Snobelen acknowledged there’s a lot of work still to be done to transform the industry and better focus on the betting patrons. Marketing will be a key component of OHR’s plan.

“We need to just invite people more into what is the best-kept secret in the world, which is: racehorses are kind of fun to watch… We’ve got to get a website up and off the ground. It will be really user-friendly, really focused on the public, really focused on fans, really telling our story to a new audience.

“We’ve got people from 175 or 180 countries that make their home in Ontario. One of the few things to combine all those countries is a common interest and history with horses. This is a world game and (Toronto) is a world city. I think there’s a synergy there that we have not even begun to explore, yet.

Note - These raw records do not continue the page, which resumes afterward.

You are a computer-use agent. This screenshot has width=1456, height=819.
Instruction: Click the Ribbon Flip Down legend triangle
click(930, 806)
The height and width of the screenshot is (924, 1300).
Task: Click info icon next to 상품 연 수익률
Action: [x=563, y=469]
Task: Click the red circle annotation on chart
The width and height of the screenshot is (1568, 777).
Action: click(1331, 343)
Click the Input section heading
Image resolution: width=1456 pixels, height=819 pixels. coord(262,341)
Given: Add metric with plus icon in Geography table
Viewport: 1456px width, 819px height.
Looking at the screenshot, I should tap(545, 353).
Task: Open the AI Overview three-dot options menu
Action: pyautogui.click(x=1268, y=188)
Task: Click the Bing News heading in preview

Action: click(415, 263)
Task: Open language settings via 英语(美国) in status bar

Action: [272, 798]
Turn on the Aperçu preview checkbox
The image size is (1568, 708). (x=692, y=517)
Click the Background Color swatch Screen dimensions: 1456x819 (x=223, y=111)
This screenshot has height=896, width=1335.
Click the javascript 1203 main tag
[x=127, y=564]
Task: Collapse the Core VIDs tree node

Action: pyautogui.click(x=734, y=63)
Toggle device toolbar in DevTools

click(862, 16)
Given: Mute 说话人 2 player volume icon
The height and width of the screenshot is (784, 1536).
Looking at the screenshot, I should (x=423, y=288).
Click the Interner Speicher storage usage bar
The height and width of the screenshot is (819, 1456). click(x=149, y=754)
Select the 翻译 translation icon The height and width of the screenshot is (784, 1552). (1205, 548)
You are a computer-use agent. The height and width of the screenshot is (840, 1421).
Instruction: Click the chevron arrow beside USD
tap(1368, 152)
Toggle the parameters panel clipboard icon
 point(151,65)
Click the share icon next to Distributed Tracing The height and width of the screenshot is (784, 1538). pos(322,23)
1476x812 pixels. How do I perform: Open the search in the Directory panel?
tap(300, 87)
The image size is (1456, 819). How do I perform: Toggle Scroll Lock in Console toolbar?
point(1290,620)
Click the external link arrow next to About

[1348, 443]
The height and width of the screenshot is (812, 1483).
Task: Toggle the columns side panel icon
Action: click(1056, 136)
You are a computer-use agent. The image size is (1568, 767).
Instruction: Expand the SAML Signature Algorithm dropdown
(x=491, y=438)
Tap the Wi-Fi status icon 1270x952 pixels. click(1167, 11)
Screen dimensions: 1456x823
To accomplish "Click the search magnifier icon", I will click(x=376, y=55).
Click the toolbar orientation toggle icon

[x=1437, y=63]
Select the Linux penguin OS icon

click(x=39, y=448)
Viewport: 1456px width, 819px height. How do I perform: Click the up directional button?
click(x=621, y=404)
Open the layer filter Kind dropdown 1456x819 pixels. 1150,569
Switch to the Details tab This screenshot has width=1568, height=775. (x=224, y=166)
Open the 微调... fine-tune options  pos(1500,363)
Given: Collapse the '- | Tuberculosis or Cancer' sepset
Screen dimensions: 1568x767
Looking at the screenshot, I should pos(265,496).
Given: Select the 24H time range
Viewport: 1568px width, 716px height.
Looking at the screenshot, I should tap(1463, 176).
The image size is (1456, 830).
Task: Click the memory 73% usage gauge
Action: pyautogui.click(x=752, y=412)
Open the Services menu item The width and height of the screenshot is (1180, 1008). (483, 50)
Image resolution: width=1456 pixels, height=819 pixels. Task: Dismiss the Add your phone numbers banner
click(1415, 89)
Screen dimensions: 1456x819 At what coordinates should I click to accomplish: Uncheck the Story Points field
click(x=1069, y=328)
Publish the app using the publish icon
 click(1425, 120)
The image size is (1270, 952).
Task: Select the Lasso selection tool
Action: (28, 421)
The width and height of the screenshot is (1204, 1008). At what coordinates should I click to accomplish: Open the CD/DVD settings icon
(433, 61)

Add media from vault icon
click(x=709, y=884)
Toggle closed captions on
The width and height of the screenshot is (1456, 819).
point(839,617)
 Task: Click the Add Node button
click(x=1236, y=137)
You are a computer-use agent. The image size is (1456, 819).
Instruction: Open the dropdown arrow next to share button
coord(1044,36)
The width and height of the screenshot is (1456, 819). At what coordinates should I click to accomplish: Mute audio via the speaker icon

“The positioning of the industry with the public matters in terms of public support, too, because, obviously, we need to make our case with them that this is an industry worth keeping, not just because of the measures of jobs or all the metrics, because that’s the dry case. The heart case is, horse racing is actually a good thing and horses are good for people. It’s something you wouldn’t want to have missing from your Ontario.”

Snobelen knows from experience. He says he finds time to ride most days to clear his head, even when he has a busy schedule. On this misty morning — nearly three weeks after the Liberals’ attempt at a make-up call officially kicked in and a couple of weeks before a provincial election was called — Snobelen is riding Josie in the paddock beside his old barn and arena. His Aussie puppy named Blake is keeping pace with the mare’s every step, while a shy, older border collie named Bee Gee keeps watch from the sidelines. Snobelen shows off a few old tricks and seems positively blissful as Josie spins and then charges across the paddock.

Despite his choice of hats, all John Snobelen wanted to be when he was a kid was a cowboy. “Didn’t everybody?” he said, grinning.